Interview with Underground Comix Artist Sharon Rudahl

From Famous Cartoonists button series, 1974

Sharon Rudahl was at the forefront of underground comix as a founder of Wimmen’s Comix, the first on-going comic drawn exclusively by women, beginning in the 1970s. Since then, she has created a range of fascinating underground comix including Crystal Night, which was reprinted in full in Dan Nadel’s Art In Time collection. Rudahl has created two graphic novels, A Dangerous Woman: The Graphic Biography of Emma Goldman and A Graphic Biography of Paul Robeson: Ballad of an American. Read my review here. It is a pleasure to get a chance to share this conversation with you.

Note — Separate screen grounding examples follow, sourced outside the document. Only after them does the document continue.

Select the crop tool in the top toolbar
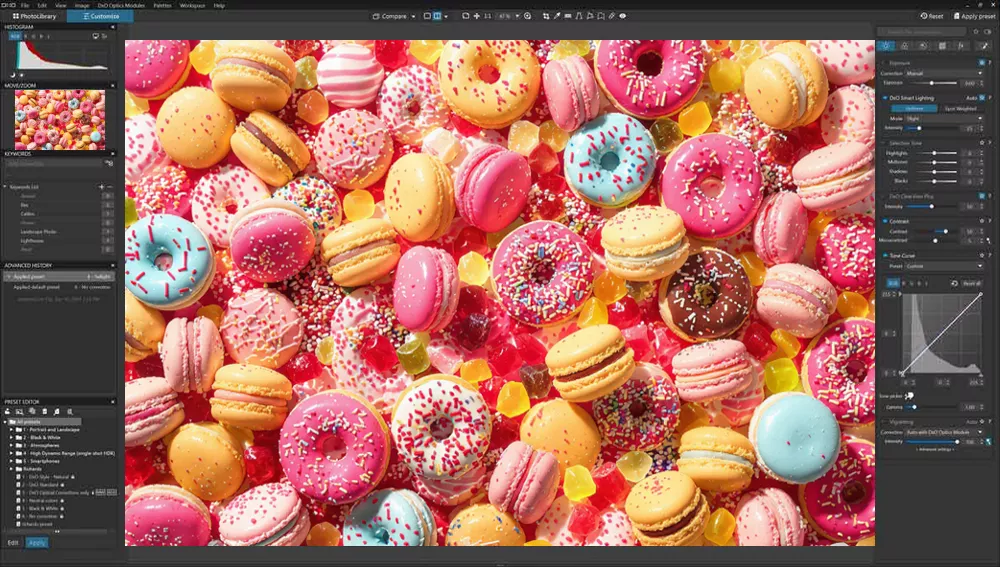[544, 17]
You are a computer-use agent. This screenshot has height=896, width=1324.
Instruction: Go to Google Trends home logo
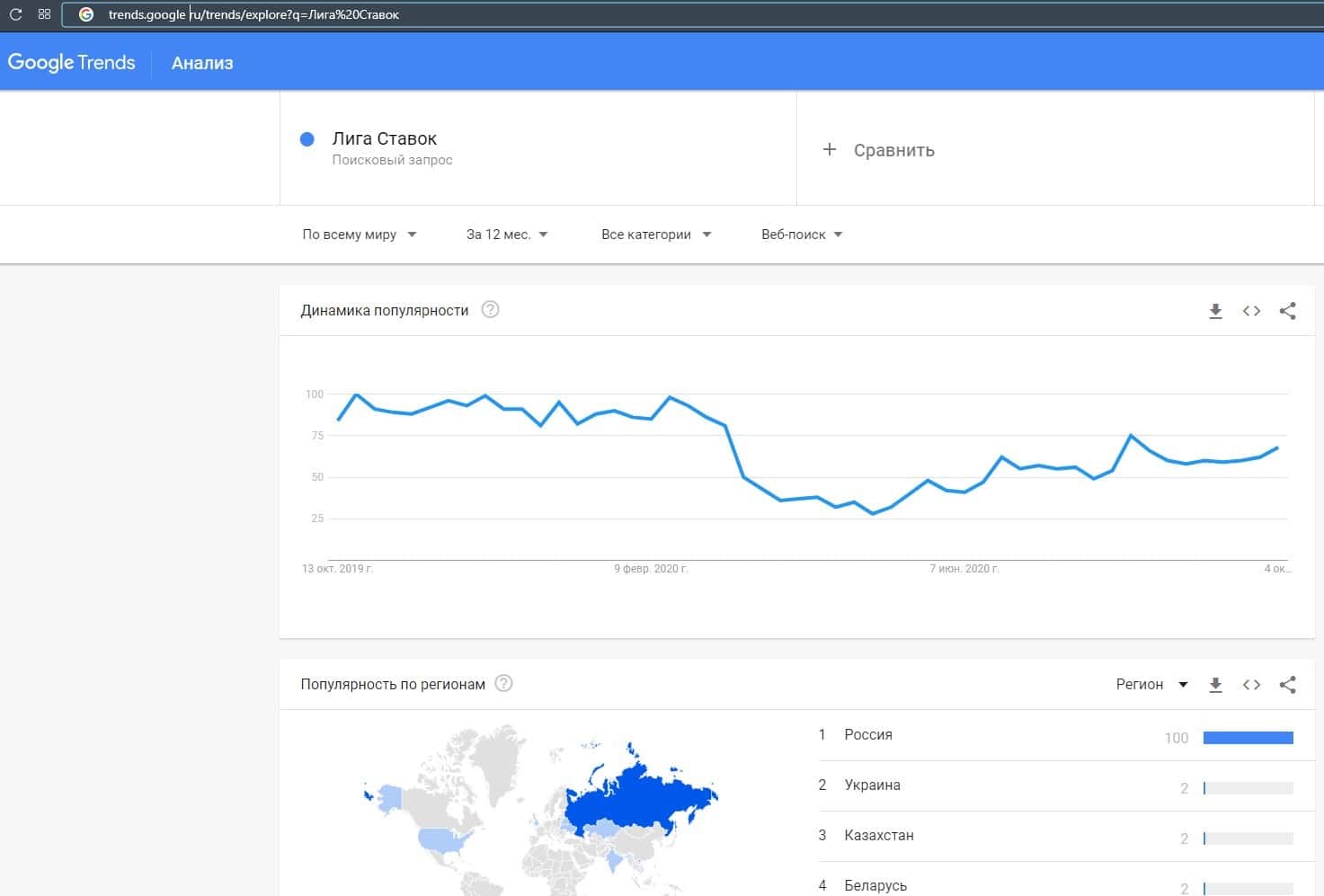click(72, 63)
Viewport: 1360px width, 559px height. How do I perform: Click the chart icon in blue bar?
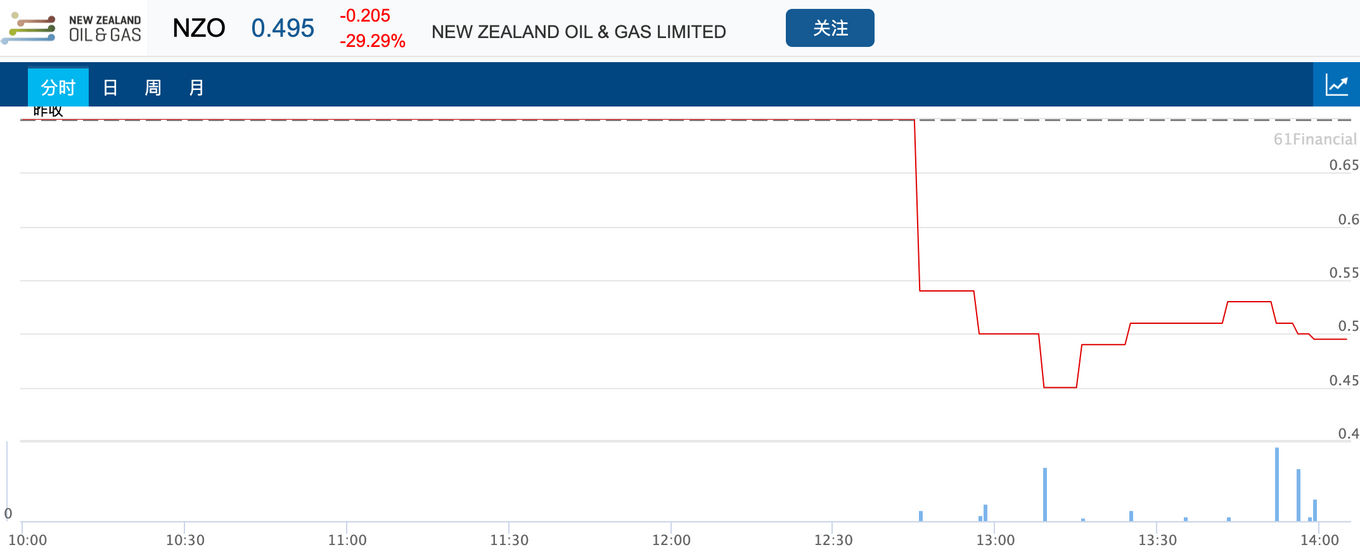point(1336,85)
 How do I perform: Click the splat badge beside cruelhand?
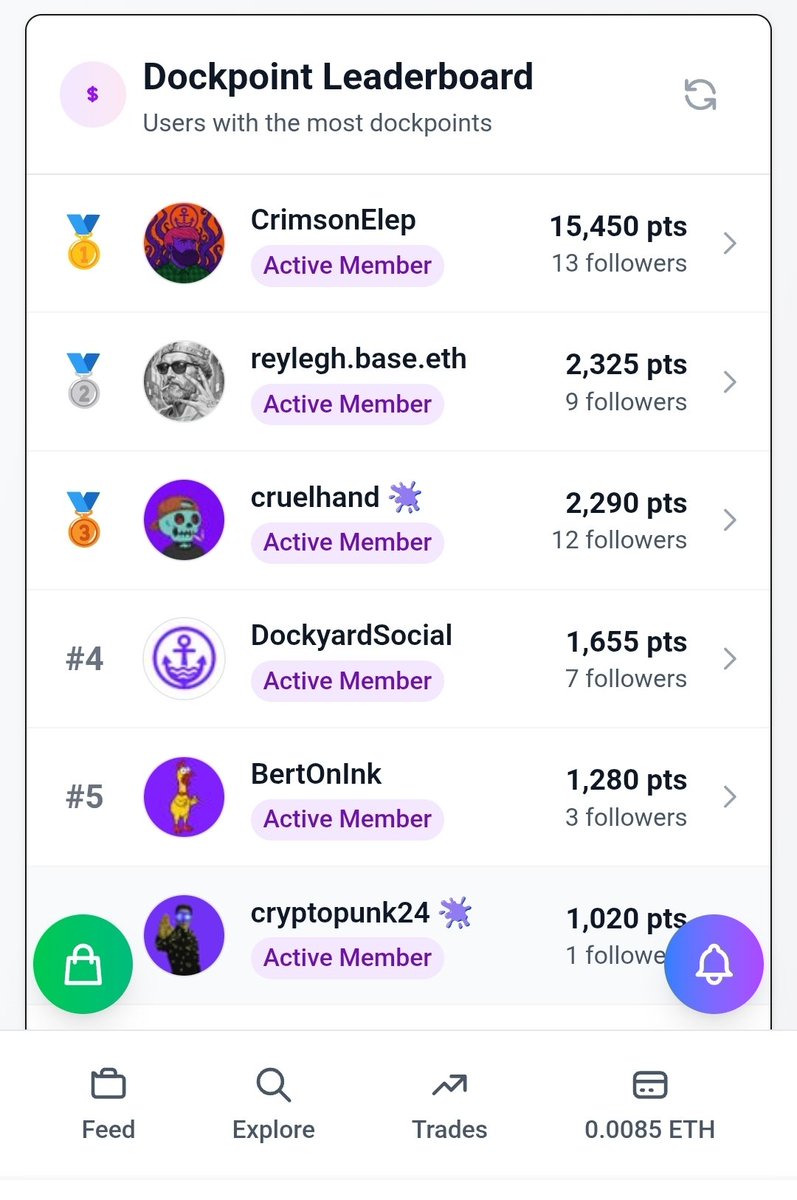tap(405, 496)
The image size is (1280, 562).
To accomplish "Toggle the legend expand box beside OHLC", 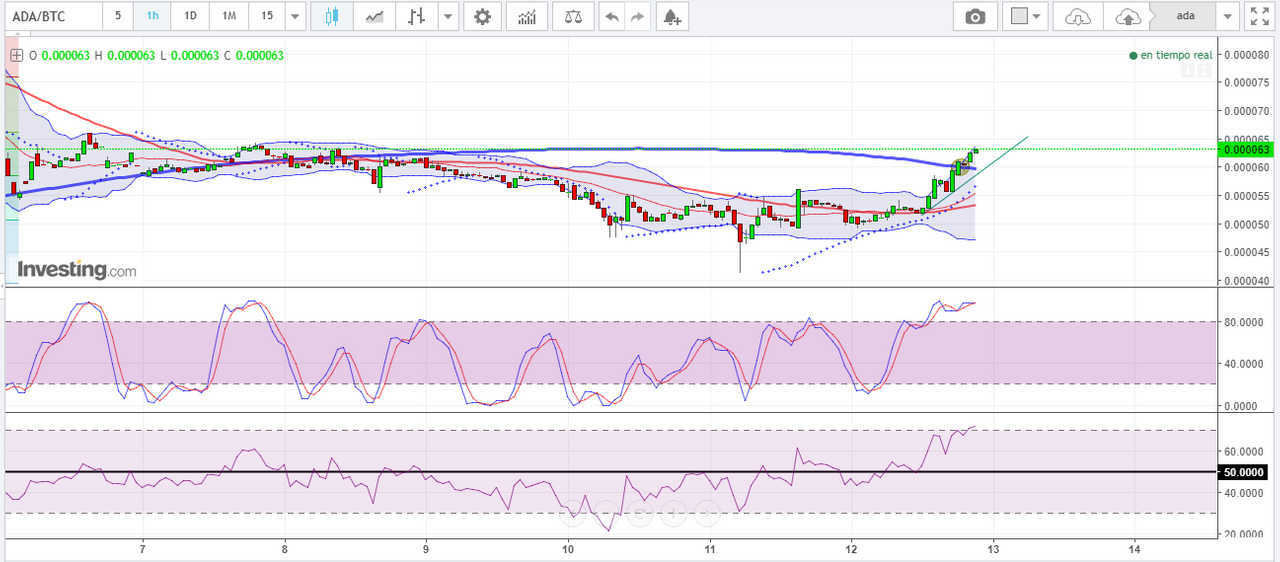I will pos(16,56).
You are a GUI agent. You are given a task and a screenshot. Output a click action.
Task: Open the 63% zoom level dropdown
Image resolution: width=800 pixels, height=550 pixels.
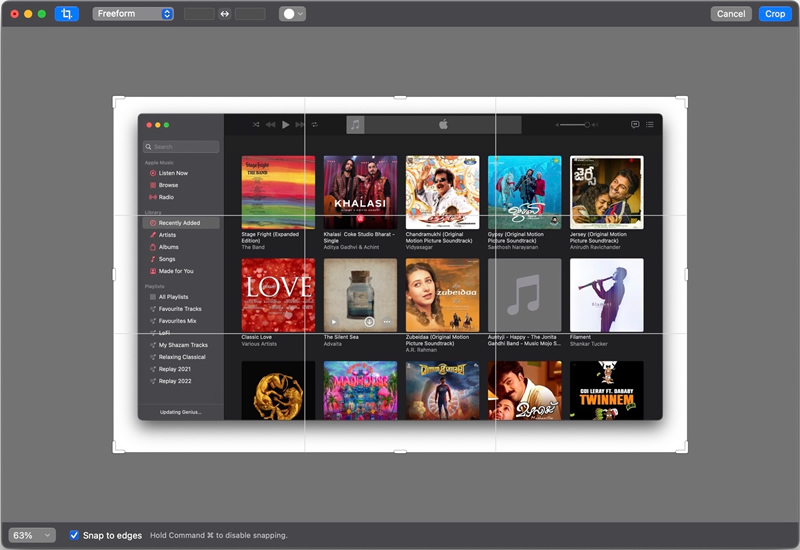pos(32,535)
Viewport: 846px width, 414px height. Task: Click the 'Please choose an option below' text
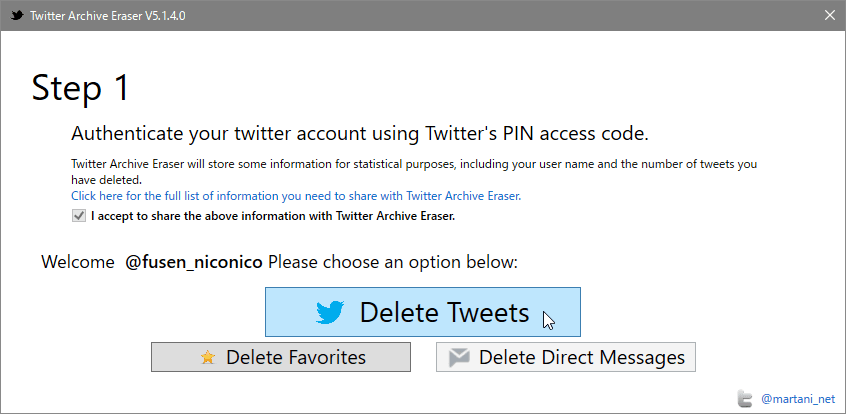pyautogui.click(x=393, y=263)
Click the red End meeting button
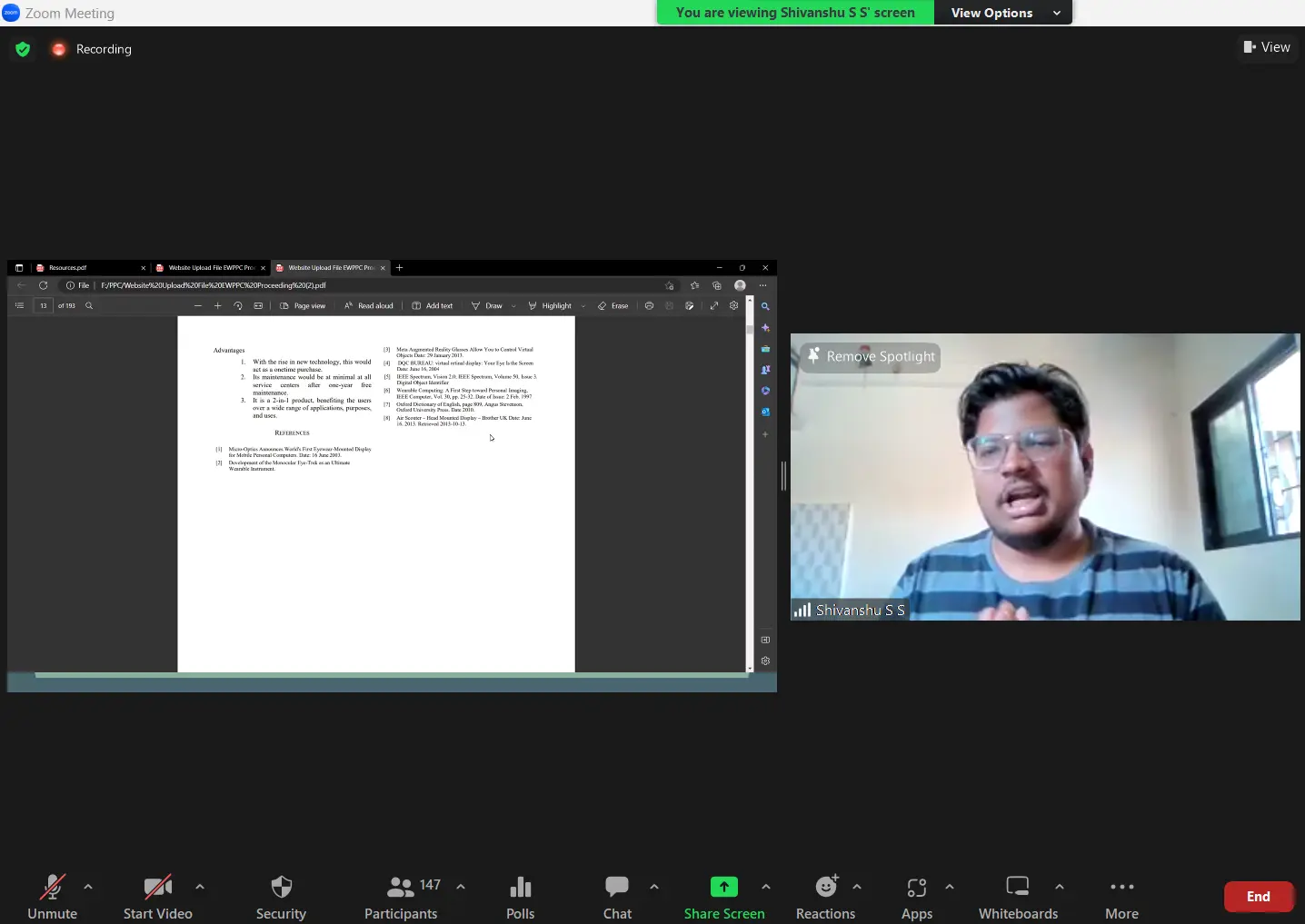This screenshot has width=1305, height=924. (1258, 897)
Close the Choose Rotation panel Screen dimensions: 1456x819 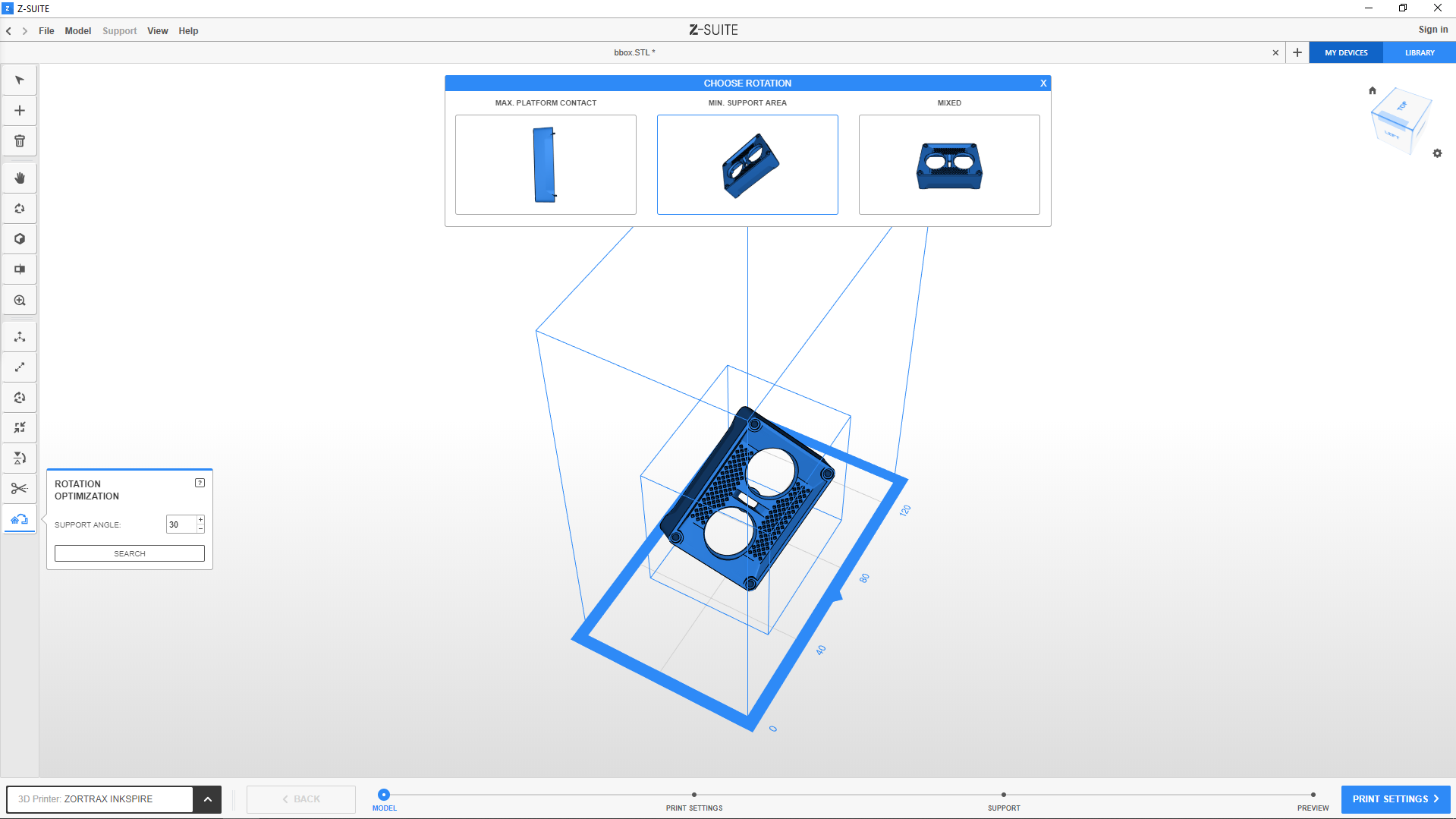point(1043,83)
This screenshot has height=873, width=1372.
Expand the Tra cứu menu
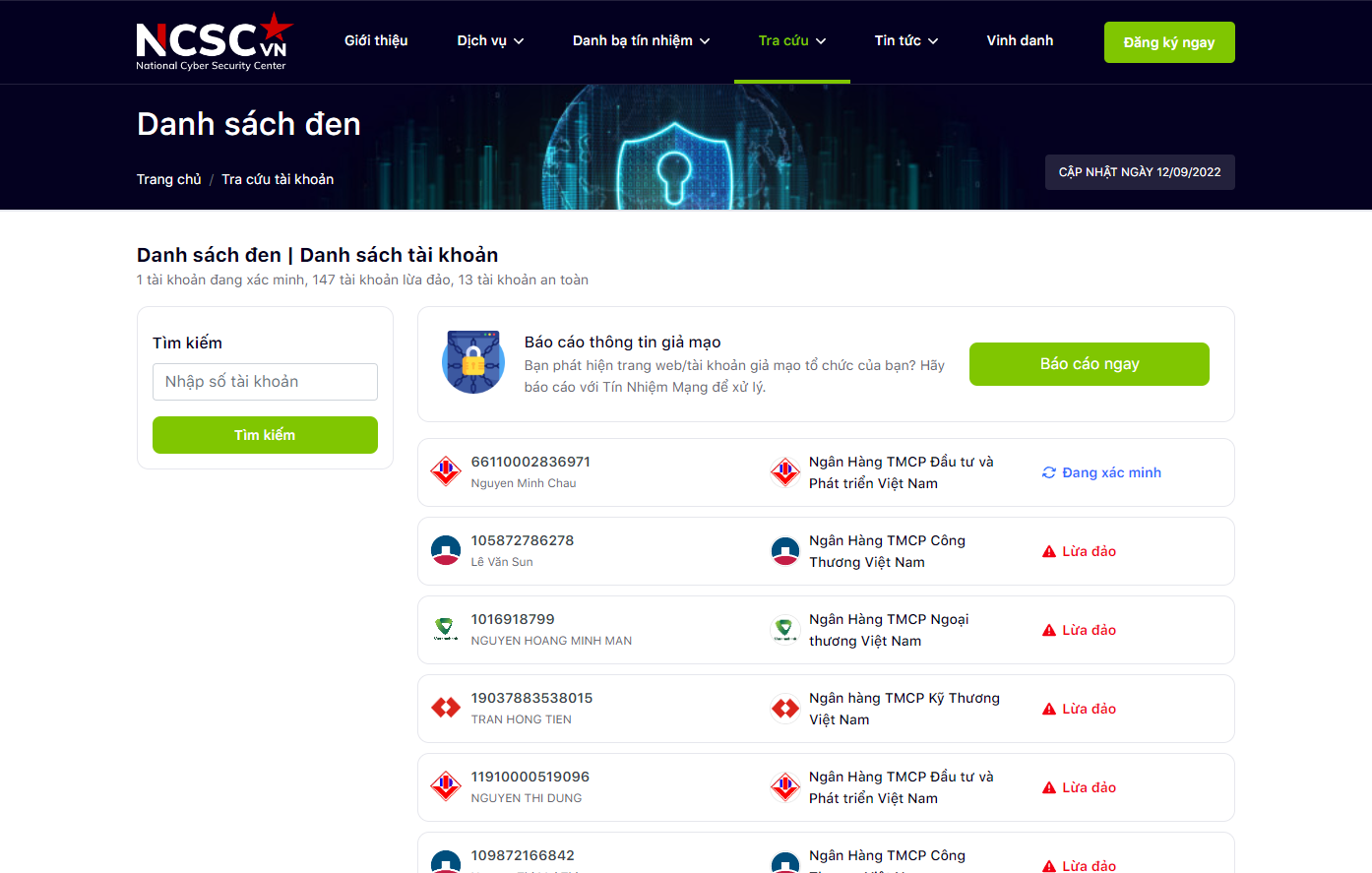pyautogui.click(x=791, y=40)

Ballad of an American: A Graphic Biography of Paul Robeson

I began our talk by mentioning that Sharon marched with Martin Luther King Jr. as a teenager. I said that it appears that she has always been an activist. To that Sharon said that she’s found herself speaking out as often as possible. In fact, Sharon began her career as a cartoonist with anti-Vietnam War underground newspapers. She’s been active ever since and has participated in numerous publications and exhibitions in dozens of countries over the last 50 years. Always a fighter, she proved to be just the right person to take on a graphic biography of another social justice warrior, Emma Goldman.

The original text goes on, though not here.